### EXERCISE TASK
Reproduce all of the records with every occurrence of "screenshot" replaced by "screen capture", leaving everything else unchanged. Omit the pictures from your answer.
[START OF LISTED ENTRIES]
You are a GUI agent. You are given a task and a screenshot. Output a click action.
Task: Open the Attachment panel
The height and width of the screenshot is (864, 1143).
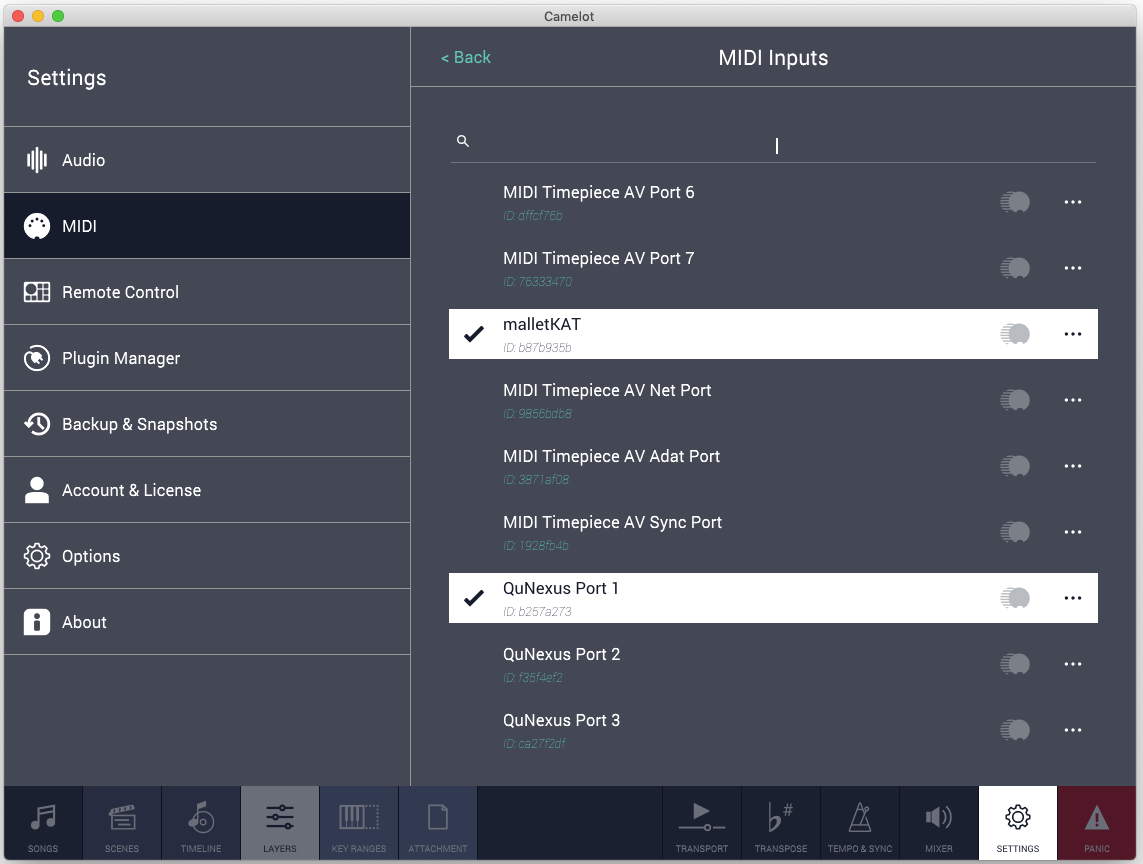[x=437, y=822]
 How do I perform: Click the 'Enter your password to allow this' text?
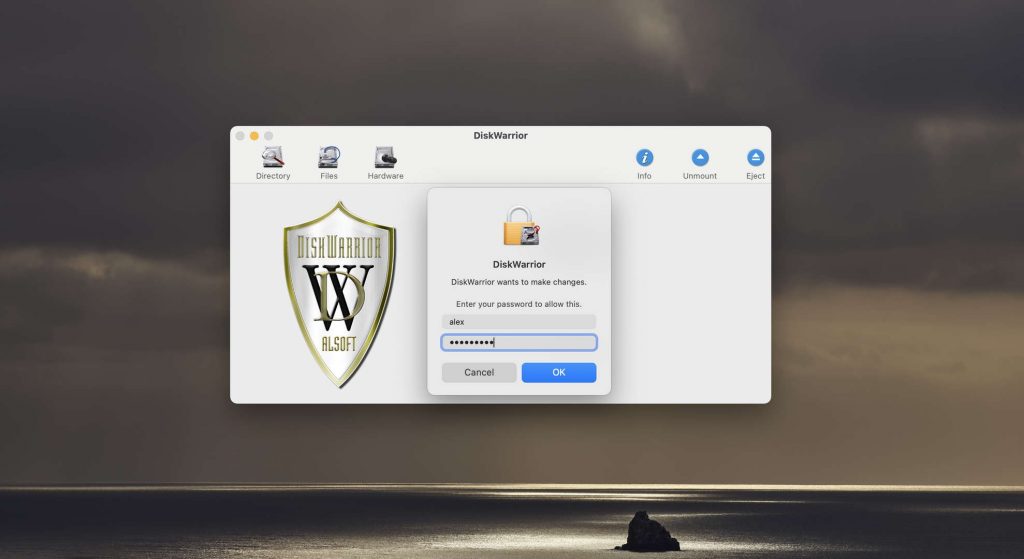point(519,304)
[END OF LISTED ENTRIES]
### PROBLEM SOLUTION
You are a GUI agent. You are given a task and a screen capture. Output a click action.
Task: Open the Attachment panel
The height and width of the screen capture is (864, 1143).
[x=437, y=822]
 How do I perform: Click the 'Enter your password to allow this' text?
point(519,304)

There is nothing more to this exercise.